С той минуты Мишино поведение перестало напоминать космическую болезнь.
— А я говорю, что механизм должен быть, — продолжил Миша. — Если не в стене, то где-то гуляет проектор, активирует изображение. Я это докажу как только освобожусь.
— Будешь искать механизм?
— Вот именно.
— Лучше бы ты чаще бегал трусцой по коридору. И я с тобой за компанию.
— Ты будешь готовиться к встрече с Птицеловом, — сказал Миша.
— Всегда готова! Не могу дождаться. Лишь бы он оказался в царстве живых.
— Лишь бы мы оказались в царстве Флио, а не в царстве идиотизма. Честно скажу, этот движок подозрителен.
Чтобы пошатнуть мое доверие к двигателю, Миша представил расчет, в котором я не поняла ничего, потому что он был написан сигирийскими математическими знаками. В такой математике я разбиралась меньше, чем в человеческой, а в человеческой не разбиралась вообще. Миша все объяснил: если наш движок разогнать до алгонического предела, мы, на данный момент прошли одну сотую сегмента Кольца, только неизвестно в каком направлении, потому что Кольцевой диспетчер нам недоступен. Тот же самый сигирийский транспорт по Кольцам уже бы отмахал полпути до Хартии. Соответственно, к концу жизни мы преодолеем то же расстояние. Этот вывод был Мишей логически доказан, и, тем не менее, раздражал его. Миша чувствовал: здесь что-то не так. Что-то он упустил в самой постановке проблемы.
— Это не мое дело, — ответила я. — По календарю не прошло и недели, а ты уже все посчитал и сделал выводы.
Календарь раздражал Мишу еще больше. Не убедив меня расчетом, он бросил писать программу, и полез на стол со сканером и лазерным резаком, потому что был уверен, что стены флионерского корабля просто так просветке не поддадутся.
— Там точно есть механизм, — уверял Миша. — Цифры не возникают из ничего.
— Может, не надо? — засомневалась я, увидев, что он настраивает лазер.
— Надо. Эта хреновина меня достала.
Лазеру стена не поддалась точно также, и Миша полез в ящик за топором.

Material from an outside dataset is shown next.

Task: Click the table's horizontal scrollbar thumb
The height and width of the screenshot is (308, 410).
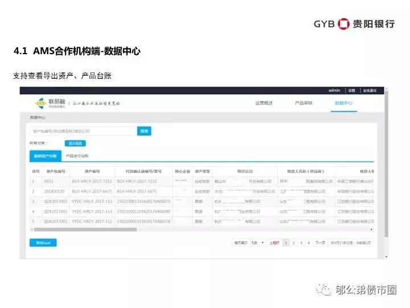Action: coord(85,230)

— Если ты не прекратишь, я позову Имо!
Имо пришел сам, когда адский грохот сотряс пассажирскую палубу. Сбежались все, даже сонный Сириус вытаращил красный глаз в коридор. Кусок стены вывалился наружу вместе с Мишей. Все разлетелось по полу. Древко отвалилось от топора, в стене образовалась пробоина в человеческий рост, из нее выпал блок, который лежал тут же рядом с Мишей, а в пустом проеме висели бледные цифры, растерянные, словно тень, которая внезапно лишилась опоры.
Стены тоже оказались умнее Миши, в них была предусмотрена защита от оголтелых исследователей. Неясно только, что именно они защищали: загадочный механизм от посторонних глаз или предмет, которым ударили по стене, от деформации?
Имо посмотрел на Мишино ушибленное колено и ушел. Сириус закрыл глаз и опять улегся. Джон подошел к пробоине, чтобы рассмотреть материал, из которого сделаны стены. Зрелище показалось ему увлекательным.
— Там должен быть механизм, — упорствовал Миша, потирая ссадину. — Чтоб мне провалиться в багажник! Он должен быть!